▶ Work to complete: In the listing below, count the lines containing the string "will". Reply with that number only.

**** Extracted entries

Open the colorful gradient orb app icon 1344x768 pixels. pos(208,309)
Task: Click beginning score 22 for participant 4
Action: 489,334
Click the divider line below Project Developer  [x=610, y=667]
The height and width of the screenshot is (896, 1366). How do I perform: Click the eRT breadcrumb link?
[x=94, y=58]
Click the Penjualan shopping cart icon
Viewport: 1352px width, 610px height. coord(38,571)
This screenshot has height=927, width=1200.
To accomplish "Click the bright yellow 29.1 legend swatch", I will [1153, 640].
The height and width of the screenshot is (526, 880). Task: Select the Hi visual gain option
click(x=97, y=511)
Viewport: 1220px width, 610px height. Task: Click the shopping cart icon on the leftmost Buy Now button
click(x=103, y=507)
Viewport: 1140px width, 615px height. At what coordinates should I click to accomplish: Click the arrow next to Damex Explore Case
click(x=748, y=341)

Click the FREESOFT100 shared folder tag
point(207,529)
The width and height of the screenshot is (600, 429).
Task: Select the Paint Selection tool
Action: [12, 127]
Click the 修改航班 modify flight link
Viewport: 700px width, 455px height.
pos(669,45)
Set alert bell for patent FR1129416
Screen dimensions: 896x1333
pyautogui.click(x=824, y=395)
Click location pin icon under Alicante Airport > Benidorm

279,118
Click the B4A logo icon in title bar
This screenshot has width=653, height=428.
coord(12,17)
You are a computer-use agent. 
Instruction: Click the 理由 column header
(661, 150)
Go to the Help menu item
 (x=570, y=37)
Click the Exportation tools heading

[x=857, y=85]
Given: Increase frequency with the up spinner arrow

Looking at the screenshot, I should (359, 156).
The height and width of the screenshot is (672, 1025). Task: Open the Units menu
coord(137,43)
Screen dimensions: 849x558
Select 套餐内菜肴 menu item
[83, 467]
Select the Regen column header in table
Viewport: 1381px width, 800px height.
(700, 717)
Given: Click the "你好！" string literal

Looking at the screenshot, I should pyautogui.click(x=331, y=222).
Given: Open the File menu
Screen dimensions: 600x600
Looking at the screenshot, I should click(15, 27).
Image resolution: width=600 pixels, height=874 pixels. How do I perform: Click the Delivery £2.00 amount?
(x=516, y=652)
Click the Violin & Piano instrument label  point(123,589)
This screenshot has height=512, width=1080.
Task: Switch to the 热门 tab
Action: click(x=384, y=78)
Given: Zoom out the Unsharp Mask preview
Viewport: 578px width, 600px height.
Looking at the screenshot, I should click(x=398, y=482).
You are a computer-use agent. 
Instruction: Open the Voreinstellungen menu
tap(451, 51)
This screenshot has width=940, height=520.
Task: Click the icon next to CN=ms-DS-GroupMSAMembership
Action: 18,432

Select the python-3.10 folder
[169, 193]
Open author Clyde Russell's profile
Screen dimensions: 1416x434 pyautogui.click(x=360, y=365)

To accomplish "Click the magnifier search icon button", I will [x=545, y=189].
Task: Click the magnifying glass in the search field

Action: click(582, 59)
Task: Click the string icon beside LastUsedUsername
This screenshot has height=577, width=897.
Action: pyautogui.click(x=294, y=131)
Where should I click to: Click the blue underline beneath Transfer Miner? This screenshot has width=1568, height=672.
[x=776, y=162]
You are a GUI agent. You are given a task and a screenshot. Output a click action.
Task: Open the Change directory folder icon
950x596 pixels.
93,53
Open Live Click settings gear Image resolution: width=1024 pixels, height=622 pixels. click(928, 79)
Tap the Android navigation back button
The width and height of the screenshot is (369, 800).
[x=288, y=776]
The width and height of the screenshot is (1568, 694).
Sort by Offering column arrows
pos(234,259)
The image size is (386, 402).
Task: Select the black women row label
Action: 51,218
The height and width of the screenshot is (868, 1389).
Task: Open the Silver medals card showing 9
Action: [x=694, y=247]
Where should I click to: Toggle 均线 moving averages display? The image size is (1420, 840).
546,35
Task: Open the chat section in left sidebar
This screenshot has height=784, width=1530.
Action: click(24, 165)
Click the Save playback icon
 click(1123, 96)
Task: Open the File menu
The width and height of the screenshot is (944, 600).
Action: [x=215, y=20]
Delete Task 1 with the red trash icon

********

▶ Exercise response: 2